* **RECORDS FOR THE TASK**:

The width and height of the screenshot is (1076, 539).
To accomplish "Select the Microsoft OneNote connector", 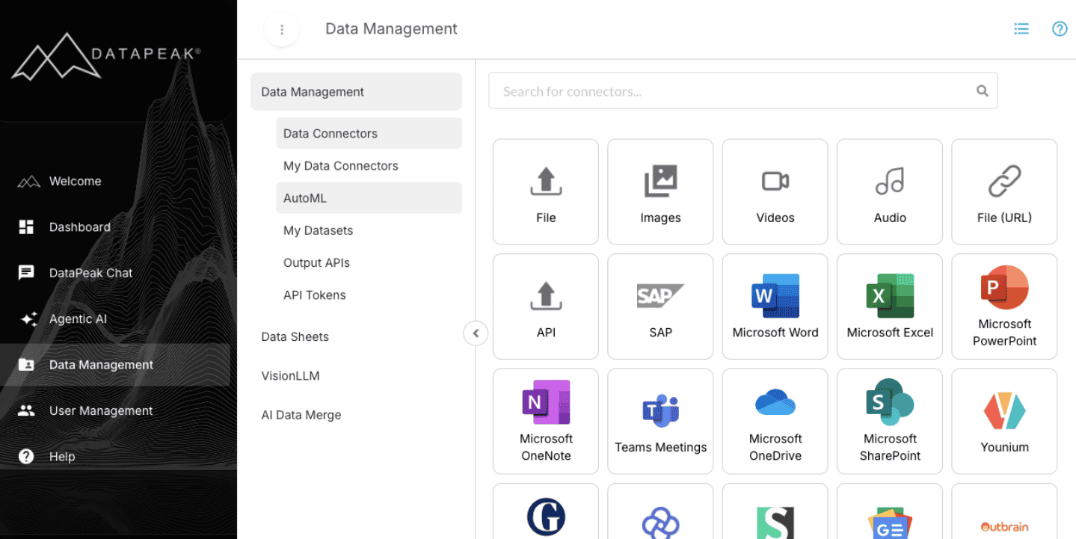I will pos(545,421).
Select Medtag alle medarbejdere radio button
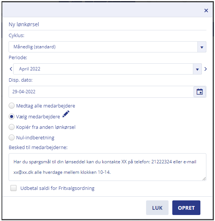The image size is (215, 221). click(12, 106)
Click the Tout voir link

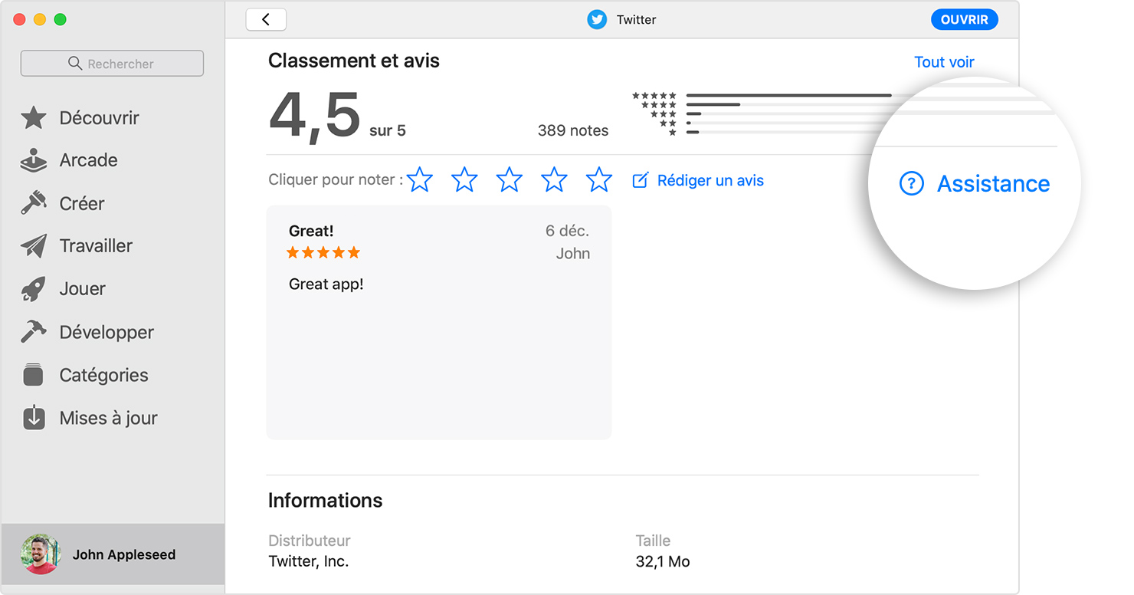tap(944, 62)
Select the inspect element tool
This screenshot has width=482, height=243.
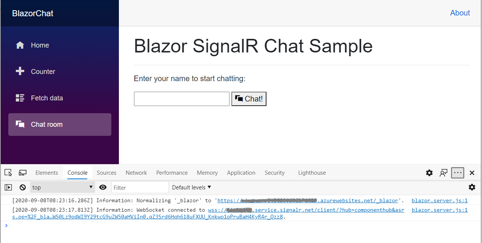pyautogui.click(x=8, y=172)
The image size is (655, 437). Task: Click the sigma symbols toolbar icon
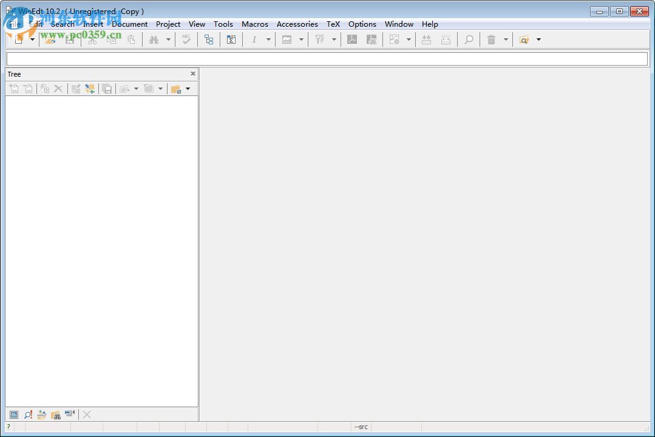tap(231, 40)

* **TASK GOAL**: Locate the line containing "Click the Tout voir link" in the material above, then repeat it and every later line exactly, with no pictures.

* **ANSWER TO THIS TASK**:
Click the Tout voir link

tap(944, 62)
Select the inspect element tool
This screenshot has width=482, height=243.
pyautogui.click(x=8, y=172)
The image size is (655, 437). Task: Click the sigma symbols toolbar icon
tap(231, 40)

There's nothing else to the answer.